Got an early peek this morning at the forthcoming office market report from ReisReports. Like everything else in the economy today (except apartments), the operative word is “sluggish.” Indeed, even in the bullish apartment market, the core driver is the sluggish economy turning “owners” into “renters.”

On the surface, the facts aren’t all that bad. Office vacancy rates topped out above 17.5% in mid-2010 and have been on a slow trend downward. However, for the last two quarters, the rate has stalled at 17.2%. Quarterly absorptions have been in positive territory since early 2011, totaling about 4 million square feet nationally in the 2nd quarter 2012, even in the face of the lowest office completions level since REIS began tracking data in 1999. Rents remain at 2007 levels, with 0.3% gains in both asking and effective averages.

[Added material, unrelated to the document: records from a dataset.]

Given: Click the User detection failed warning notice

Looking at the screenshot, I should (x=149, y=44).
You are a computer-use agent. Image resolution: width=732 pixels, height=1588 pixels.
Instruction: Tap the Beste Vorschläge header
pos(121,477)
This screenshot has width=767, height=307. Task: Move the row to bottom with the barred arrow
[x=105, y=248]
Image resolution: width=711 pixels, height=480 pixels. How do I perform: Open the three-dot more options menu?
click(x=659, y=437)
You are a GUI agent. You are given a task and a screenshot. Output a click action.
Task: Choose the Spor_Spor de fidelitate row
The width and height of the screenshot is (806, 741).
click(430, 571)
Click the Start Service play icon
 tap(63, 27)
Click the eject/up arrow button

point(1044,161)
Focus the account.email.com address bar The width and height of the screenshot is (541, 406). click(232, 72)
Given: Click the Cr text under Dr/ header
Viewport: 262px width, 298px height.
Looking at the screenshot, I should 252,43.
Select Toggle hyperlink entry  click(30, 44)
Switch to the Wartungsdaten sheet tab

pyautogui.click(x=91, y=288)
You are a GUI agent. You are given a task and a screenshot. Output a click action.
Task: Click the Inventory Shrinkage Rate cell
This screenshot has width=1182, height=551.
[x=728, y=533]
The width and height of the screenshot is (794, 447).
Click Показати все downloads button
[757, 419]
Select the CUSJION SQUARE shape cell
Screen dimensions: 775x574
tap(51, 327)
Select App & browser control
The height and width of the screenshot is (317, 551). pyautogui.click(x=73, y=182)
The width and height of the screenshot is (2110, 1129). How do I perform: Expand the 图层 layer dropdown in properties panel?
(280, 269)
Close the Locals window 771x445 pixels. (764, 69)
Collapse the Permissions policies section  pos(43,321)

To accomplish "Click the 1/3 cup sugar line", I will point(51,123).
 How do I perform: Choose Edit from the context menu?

The reasons are obvious—continued fears from Europe (which may be abating, given very recent pronouncements from European central bankers), the close presidential election, and the very real fear of of the “fiscal cliff” in early 2013 contribute to an anemic jobs recovery. Without new jobs, there is no demand for office space. You do the math.

In most American cities, the stark reality on the skyline is the absence of high-rise cranes. Given the very long pipeline for office construction, coupled with the difficulty of obtaining financing in this sector, and it may be many years before we see this market turn fully around.